Problem description: Copy the listing below word for word, line by line, omitting the pictures.

---------------

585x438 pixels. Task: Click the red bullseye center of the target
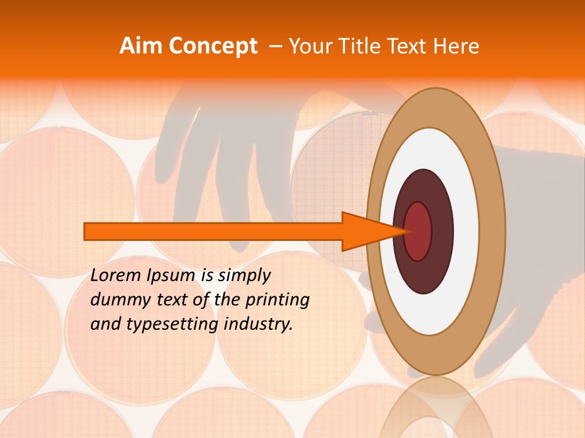419,231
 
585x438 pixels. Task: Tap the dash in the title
275,46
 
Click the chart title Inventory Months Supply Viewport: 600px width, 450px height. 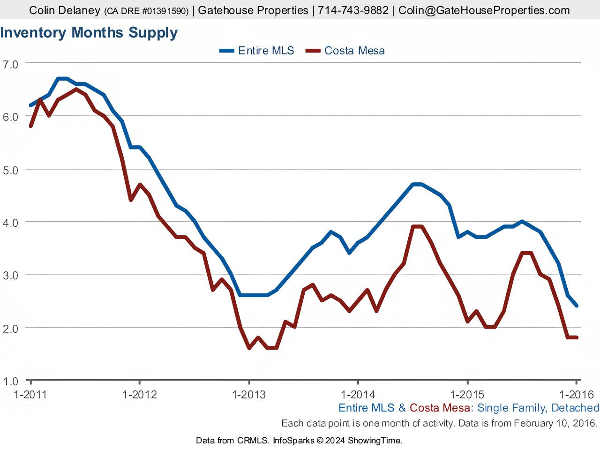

---------------

Answer to this task:
585x438 pixels. Task: Click the red bullseye center of the target
419,231
 
585x438 pixels. Task: Tap the dash in the title
275,46
 
Click the chart title Inventory Months Supply Viewport: 600px width, 450px height. 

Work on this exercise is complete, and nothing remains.